* _Task details_: Please copy out every entry below, swapping "Vulnerabilities" for "Alerts" and leaving everything else unchanged.

* _Supplied material_:
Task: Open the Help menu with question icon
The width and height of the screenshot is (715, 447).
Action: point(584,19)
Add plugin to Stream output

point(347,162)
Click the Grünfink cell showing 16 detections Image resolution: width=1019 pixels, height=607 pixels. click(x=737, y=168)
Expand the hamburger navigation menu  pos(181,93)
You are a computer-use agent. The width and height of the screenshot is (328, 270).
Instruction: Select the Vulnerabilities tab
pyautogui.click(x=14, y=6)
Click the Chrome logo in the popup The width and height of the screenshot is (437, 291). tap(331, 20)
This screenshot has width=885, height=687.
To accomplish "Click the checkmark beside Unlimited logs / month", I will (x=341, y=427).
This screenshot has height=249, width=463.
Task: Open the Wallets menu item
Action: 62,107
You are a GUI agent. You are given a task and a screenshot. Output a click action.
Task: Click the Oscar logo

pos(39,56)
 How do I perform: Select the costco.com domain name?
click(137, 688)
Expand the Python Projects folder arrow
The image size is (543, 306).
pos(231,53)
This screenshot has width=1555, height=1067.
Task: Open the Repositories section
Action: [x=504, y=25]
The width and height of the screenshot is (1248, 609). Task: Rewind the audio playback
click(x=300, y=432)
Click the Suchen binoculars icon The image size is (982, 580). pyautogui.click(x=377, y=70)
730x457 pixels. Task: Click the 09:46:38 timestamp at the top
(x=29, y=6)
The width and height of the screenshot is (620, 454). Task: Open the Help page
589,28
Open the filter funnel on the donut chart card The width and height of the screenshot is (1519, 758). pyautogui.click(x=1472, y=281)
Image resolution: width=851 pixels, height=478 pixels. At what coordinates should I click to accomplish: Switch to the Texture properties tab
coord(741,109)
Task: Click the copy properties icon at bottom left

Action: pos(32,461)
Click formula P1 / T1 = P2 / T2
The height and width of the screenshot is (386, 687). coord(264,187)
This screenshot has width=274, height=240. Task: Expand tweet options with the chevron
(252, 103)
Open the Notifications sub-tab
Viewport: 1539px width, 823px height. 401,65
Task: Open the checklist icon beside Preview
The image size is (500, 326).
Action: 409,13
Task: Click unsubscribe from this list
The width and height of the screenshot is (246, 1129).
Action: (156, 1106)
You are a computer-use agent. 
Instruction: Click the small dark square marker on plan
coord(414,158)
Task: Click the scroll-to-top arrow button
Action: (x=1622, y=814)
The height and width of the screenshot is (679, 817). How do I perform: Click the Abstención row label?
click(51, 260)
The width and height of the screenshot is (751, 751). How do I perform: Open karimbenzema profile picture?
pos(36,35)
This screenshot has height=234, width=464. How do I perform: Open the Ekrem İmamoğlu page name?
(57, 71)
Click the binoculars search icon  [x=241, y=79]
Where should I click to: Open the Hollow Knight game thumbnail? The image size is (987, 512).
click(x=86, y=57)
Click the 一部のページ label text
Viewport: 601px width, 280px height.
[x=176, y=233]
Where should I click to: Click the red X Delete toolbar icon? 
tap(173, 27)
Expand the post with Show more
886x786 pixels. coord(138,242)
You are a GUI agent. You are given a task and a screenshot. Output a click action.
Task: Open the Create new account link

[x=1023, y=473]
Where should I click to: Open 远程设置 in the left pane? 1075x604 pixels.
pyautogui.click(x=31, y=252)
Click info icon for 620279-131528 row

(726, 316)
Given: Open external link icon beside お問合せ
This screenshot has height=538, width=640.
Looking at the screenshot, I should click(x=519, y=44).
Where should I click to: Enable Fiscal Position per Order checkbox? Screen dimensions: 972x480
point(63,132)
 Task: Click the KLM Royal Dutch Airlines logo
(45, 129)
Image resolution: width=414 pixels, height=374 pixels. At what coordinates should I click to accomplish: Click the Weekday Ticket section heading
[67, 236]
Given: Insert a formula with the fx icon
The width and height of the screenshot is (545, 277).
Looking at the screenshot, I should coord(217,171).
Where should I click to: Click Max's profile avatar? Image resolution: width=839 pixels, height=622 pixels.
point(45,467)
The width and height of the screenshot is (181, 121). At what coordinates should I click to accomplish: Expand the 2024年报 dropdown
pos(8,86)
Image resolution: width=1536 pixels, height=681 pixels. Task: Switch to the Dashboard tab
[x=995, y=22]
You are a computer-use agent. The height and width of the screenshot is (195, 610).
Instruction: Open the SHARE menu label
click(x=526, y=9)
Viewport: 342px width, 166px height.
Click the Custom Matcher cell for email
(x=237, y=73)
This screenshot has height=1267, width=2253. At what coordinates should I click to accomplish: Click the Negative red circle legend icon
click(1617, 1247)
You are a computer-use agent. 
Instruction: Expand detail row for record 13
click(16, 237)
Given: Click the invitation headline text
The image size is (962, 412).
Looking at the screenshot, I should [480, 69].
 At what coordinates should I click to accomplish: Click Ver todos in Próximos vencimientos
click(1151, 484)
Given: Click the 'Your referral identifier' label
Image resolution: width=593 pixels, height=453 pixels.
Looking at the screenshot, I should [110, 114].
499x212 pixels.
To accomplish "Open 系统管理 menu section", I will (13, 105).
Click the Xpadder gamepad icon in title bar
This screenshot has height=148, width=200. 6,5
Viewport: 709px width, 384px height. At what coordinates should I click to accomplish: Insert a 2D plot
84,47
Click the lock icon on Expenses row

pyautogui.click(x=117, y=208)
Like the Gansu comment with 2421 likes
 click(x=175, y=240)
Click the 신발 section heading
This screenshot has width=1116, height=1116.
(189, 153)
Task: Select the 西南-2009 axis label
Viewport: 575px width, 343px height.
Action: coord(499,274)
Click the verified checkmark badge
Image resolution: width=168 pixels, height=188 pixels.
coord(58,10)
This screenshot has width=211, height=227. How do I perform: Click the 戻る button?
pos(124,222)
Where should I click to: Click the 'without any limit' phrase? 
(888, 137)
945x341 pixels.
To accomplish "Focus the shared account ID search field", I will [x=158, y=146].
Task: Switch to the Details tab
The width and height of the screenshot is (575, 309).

* _In response_:
Task: Open the Help menu with question icon
The width and height of the screenshot is (715, 447).
Action: point(584,19)
Add plugin to Stream output

point(347,162)
Click the Grünfink cell showing 16 detections Image resolution: width=1019 pixels, height=607 pixels. click(x=737, y=168)
Expand the hamburger navigation menu  pos(181,93)
You are a computer-use agent. The width and height of the screenshot is (328, 270).
Instruction: Select the Alerts tab
pyautogui.click(x=14, y=6)
Click the Chrome logo in the popup The width and height of the screenshot is (437, 291). tap(331, 20)
This screenshot has width=885, height=687.
To accomplish "Click the checkmark beside Unlimited logs / month", I will (x=341, y=427).
This screenshot has height=249, width=463.
Task: Open the Wallets menu item
Action: 62,107
You are a GUI agent. You are given a task and a screenshot. Output a click action.
Task: Click the Oscar logo

pos(39,56)
 How do I perform: Select the costco.com domain name?
click(137, 688)
Expand the Python Projects folder arrow
The image size is (543, 306).
pos(231,53)
This screenshot has width=1555, height=1067.
Task: Open the Repositories section
Action: [x=504, y=25]
The width and height of the screenshot is (1248, 609). Task: Rewind the audio playback
click(x=300, y=432)
Click the Suchen binoculars icon The image size is (982, 580). pyautogui.click(x=377, y=70)
730x457 pixels. Task: Click the 09:46:38 timestamp at the top
(x=29, y=6)
The width and height of the screenshot is (620, 454). Task: Open the Help page
589,28
Open the filter funnel on the donut chart card The width and height of the screenshot is (1519, 758). pyautogui.click(x=1472, y=281)
Image resolution: width=851 pixels, height=478 pixels. At what coordinates should I click to accomplish: Switch to the Texture properties tab
coord(741,109)
Task: Click the copy properties icon at bottom left

Action: pos(32,461)
Click formula P1 / T1 = P2 / T2
The height and width of the screenshot is (386, 687). coord(264,187)
This screenshot has width=274, height=240. Task: Expand tweet options with the chevron
(252, 103)
Open the Notifications sub-tab
Viewport: 1539px width, 823px height. 401,65
Task: Open the checklist icon beside Preview
The image size is (500, 326).
Action: 409,13
Task: Click unsubscribe from this list
The width and height of the screenshot is (246, 1129).
Action: (156, 1106)
You are a computer-use agent. 
Instruction: Click the small dark square marker on plan
coord(414,158)
Task: Click the scroll-to-top arrow button
Action: (x=1622, y=814)
The height and width of the screenshot is (679, 817). How do I perform: Click the Abstención row label?
click(51, 260)
The width and height of the screenshot is (751, 751). How do I perform: Open karimbenzema profile picture?
pos(36,35)
This screenshot has height=234, width=464. How do I perform: Open the Ekrem İmamoğlu page name?
(57, 71)
Click the binoculars search icon  [x=241, y=79]
Where should I click to: Open the Hollow Knight game thumbnail? The image size is (987, 512).
click(x=86, y=57)
Click the 一部のページ label text
Viewport: 601px width, 280px height.
[x=176, y=233]
Where should I click to: Click the red X Delete toolbar icon? 
tap(173, 27)
Expand the post with Show more
886x786 pixels. coord(138,242)
You are a GUI agent. You are given a task and a screenshot. Output a click action.
Task: Open the Create new account link

[x=1023, y=473]
Where should I click to: Open 远程设置 in the left pane? 1075x604 pixels.
pyautogui.click(x=31, y=252)
Click info icon for 620279-131528 row

(726, 316)
Given: Open external link icon beside お問合せ
This screenshot has height=538, width=640.
Looking at the screenshot, I should click(x=519, y=44).
Where should I click to: Enable Fiscal Position per Order checkbox? Screen dimensions: 972x480
point(63,132)
 Task: Click the KLM Royal Dutch Airlines logo
(45, 129)
Image resolution: width=414 pixels, height=374 pixels. At what coordinates should I click to accomplish: Click the Weekday Ticket section heading
[67, 236]
Given: Insert a formula with the fx icon
The width and height of the screenshot is (545, 277).
Looking at the screenshot, I should coord(217,171).
Where should I click to: Click Max's profile avatar? Image resolution: width=839 pixels, height=622 pixels.
point(45,467)
The width and height of the screenshot is (181, 121). At what coordinates should I click to accomplish: Expand the 2024年报 dropdown
pos(8,86)
Image resolution: width=1536 pixels, height=681 pixels. Task: Switch to the Dashboard tab
[x=995, y=22]
You are a computer-use agent. The height and width of the screenshot is (195, 610).
Instruction: Open the SHARE menu label
click(x=526, y=9)
Viewport: 342px width, 166px height.
Click the Custom Matcher cell for email
(x=237, y=73)
This screenshot has height=1267, width=2253. At what coordinates should I click to accomplish: Click the Negative red circle legend icon
click(1617, 1247)
You are a computer-use agent. 
Instruction: Expand detail row for record 13
click(16, 237)
Given: Click the invitation headline text
The image size is (962, 412).
Looking at the screenshot, I should [480, 69].
 At what coordinates should I click to accomplish: Click Ver todos in Próximos vencimientos
click(1151, 484)
Given: Click the 'Your referral identifier' label
Image resolution: width=593 pixels, height=453 pixels.
Looking at the screenshot, I should [110, 114].
499x212 pixels.
To accomplish "Open 系统管理 menu section", I will (13, 105).
Click the Xpadder gamepad icon in title bar
This screenshot has height=148, width=200. 6,5
Viewport: 709px width, 384px height. At what coordinates should I click to accomplish: Insert a 2D plot
84,47
Click the lock icon on Expenses row

pyautogui.click(x=117, y=208)
Like the Gansu comment with 2421 likes
 click(x=175, y=240)
Click the 신발 section heading
This screenshot has width=1116, height=1116.
(189, 153)
Task: Select the 西南-2009 axis label
Viewport: 575px width, 343px height.
Action: coord(499,274)
Click the verified checkmark badge
Image resolution: width=168 pixels, height=188 pixels.
coord(58,10)
This screenshot has width=211, height=227. How do I perform: Click the 戻る button?
pos(124,222)
Where should I click to: Click the 'without any limit' phrase? 
(888, 137)
945x341 pixels.
To accomplish "Focus the shared account ID search field", I will [x=158, y=146].
Task: Switch to the Details tab
The width and height of the screenshot is (575, 309).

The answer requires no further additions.